Indes: Auffällig viele Geflüchtete tauchten oft schnell unter, führte Rasch aus. „Es gibt hier schon immer eine hohe Fluktuation. Viele unbegleitete minderjährige Geflüchtete ziehen nach kurzer Zeit weiter. In der Regel betrifft das rund die Hälfte der bei uns ankommenden jungen Menschen. Die Zahlen schwanken aber immer. Aktuell liegen die Zahlen aber deutlich höher“, schreibt die Pressestelle des Landratsamts. Laut Rasch tauchen viele UMA noch vor Abschluss des Aufnahmeverfahrens, bei dem auch geprüft wird, ob die Geflüchteten minderjährig sind, ab. Wohin die Reise weiterführt, wisse man nicht. Er sprach von einem „Durchlaufposten“. Die UMA würden vom Jugendamt betreut, festnageln könne man die jungen Menschen aber nicht. Außerdem habe man den Eindruck, dass das Verschwinden aus der Inobhutnahme organisiert geschehe.

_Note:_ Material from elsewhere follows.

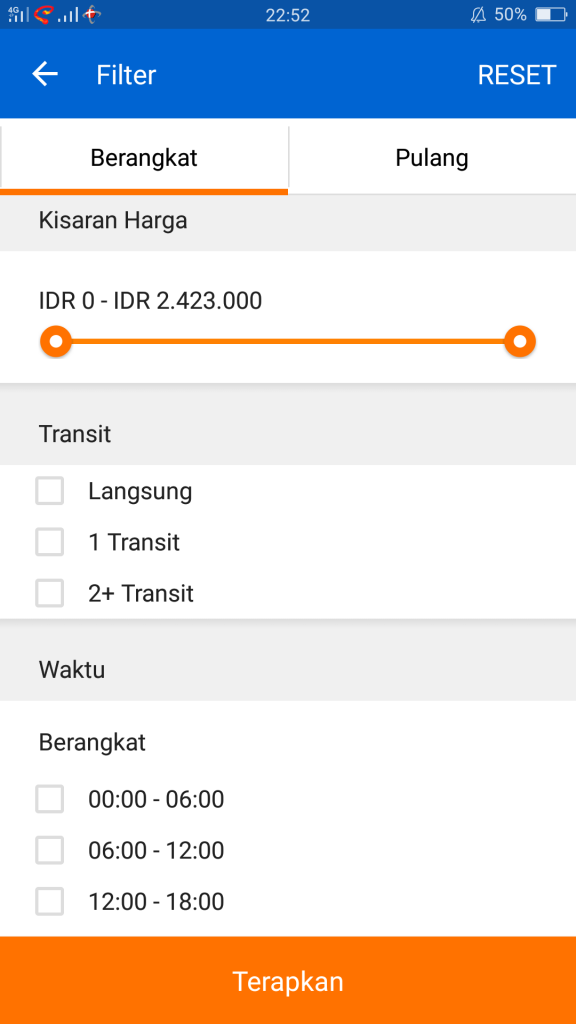Enable the 1 Transit filter
This screenshot has height=1024, width=576.
[50, 542]
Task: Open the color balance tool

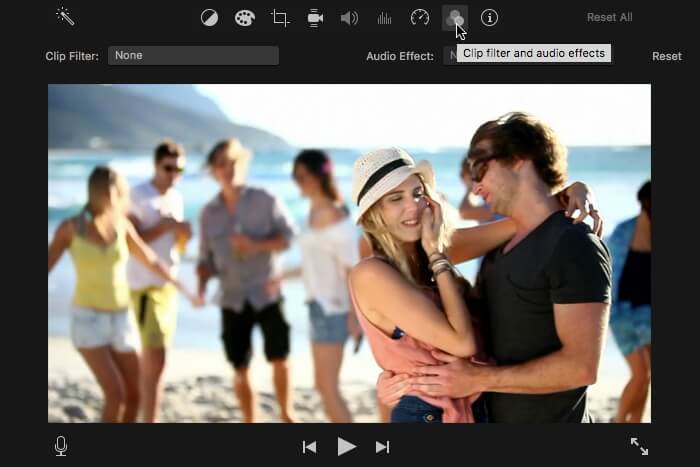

Und: Es gibt auch Veränderungen bei den Herkunftsländern der UMA. Während bislandg afrikanische Länder dominierten, käme ein Großteil der UMA nun aus Syrien und Afghanistan. Positiv: Für die Mitarbeiter der Jugendhilfe im Landratsamt gibt es seit Anfang August Entlastung. Die Time out-Stiftung, ein Träger der Jugendhilfe, hat die Betreuung der UMA in den Unterkünften der vorläufigen Inobhutnahme übernommen

Meist werden die jungen Geflüchteten im Landkreis von Polizei oder Bundespolizei aufgegriffen und an die Jugendhilfe des Landkreises übergeben. Danach geht es für sie zur medizinischen Erstuntersuchung und -versorgung in die eingerichtete Ambulanz in der Kinderklinik Lörrach. Anschließend werden sie in einer Einrichtung vorläufig untergebracht. Nach dem Erstgespräch mit Mitarbeitern des Fachbereichs Jugend & Familie sowie Dolmetschern werden die Familiensituation, Verwandtschaftskontakte und Schulbildung festgestellt. Dabei haben die Mitarbeiter auch mögliche Traumata der allein geflüchteten Jugendlichen im Blick. In der Aufnahmestelle werden ihnen dann erste Sprach- und Kulturkenntnisse vermittelt, zudem gibt es dort für die jungen Menschen Programme zur Freizeitgestaltung. In den Jahren 2022 und 2023 kamen 62 Prozent der unbegleiteten minderjährigen Flüchtlinge aus Afghanistan, elf Prozent aus Guinea und sieben Prozent aus Syrien.